Idea C - two hop neighbourhood
For each node of 38k sampled individuals calculate features based on the a two hop neighbourhood -ie friends of friends.
- these neighbourhoods should make the problem a little more tractable.
Idea A - huge CSV
Construct a huge csv file containing each possible directed link and a bunch of features associated with it, then do some supervised learning on it.
It would have the following format
node_i, node_j, feature_ij_1, feature_ij_2, ...
- The node_i's would come from the set of sampled users (ie the 38k outbound nodes).
- The node_j's would come from the union of outbound and inbound nodes (1,133,518 of them)
The length of this would be huge.

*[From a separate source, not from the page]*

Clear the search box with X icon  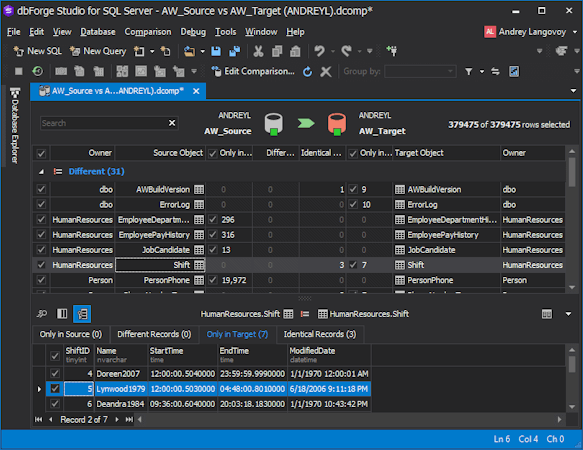coord(172,123)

The file would need about (37689 * 1133547) - 1133547 = 42 721 119 336 rows.
Say each column took up took up 7 characters and there were 12 columns (ie 10 features) we'd have a row of size 84 bytes. This makes it about 3,342 gigabytes
If we just consider the 38k outbound nodes we'd still be dealing with a 112 GB file.
This number could be culled by considering just the nodes in some neighbourhood - but I figure that would only provide us with information about nodes which are connected.

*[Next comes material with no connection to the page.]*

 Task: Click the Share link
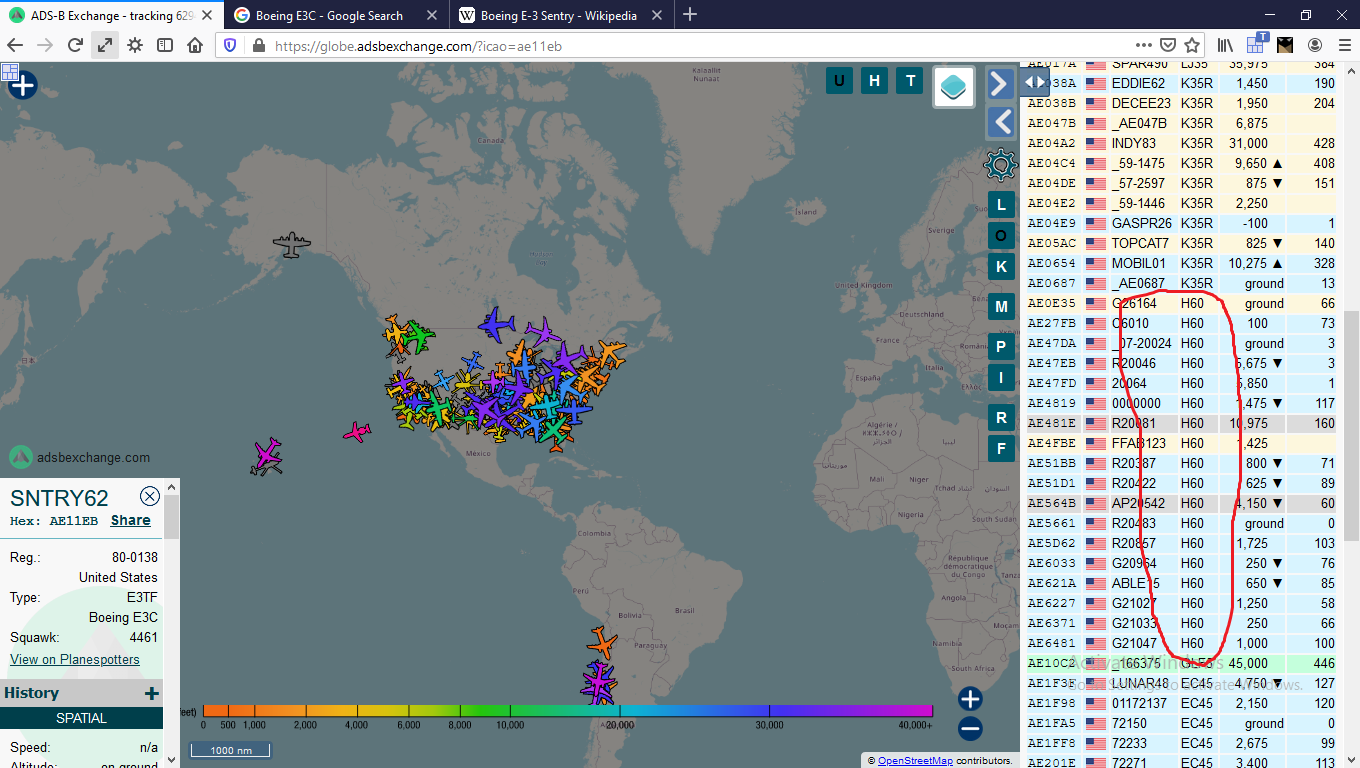tap(130, 520)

Suggestion on how to tame the size: Perhaps breaking into two csvs with one for data columns about nodes and another for columns about edges. For example:
- node_features.csv: node_id, inbound_degree, outbound_degree, clustering coefficient, etc, etc.
- edge_features.csv: node_i, node_j, shortest_distance, density, etc, etc
If both types of data are in one datafile, we'd be probably be duplicating any single-node-centric data points for every single edge row. I understand we might need to ultimately need to create such a single file, but I feel like two files will help keep it manageable as we identify and calculate feature data in the short term.
UPDATE: Jared is working on an initial edge_features.csv with just 3 columns (node_i, node_j, shortest_distance) and is already hitting some memory and storage limits. Traversing the graph isn't the hard part it's the shear number of total possible edges to output data for (as noted above). Rerunning now after some code improvements...crossing fingers. Might be ok on memory now but I'll possibly not have enough disk space on this machine for even shortest path feature. We might need to set up Hadoop or something if we wanna take this approach! ;)
Idea B - online learning
We could perform some kind of online learning on the network where compute features based on a pair of nodes and then update of parameters. This would take 42 billion steps - which sounds like a lot.
Can whoever added/proposed this please flesh this out more? Curious to explore alternative approaches for sure, even if they seem computationally difficult.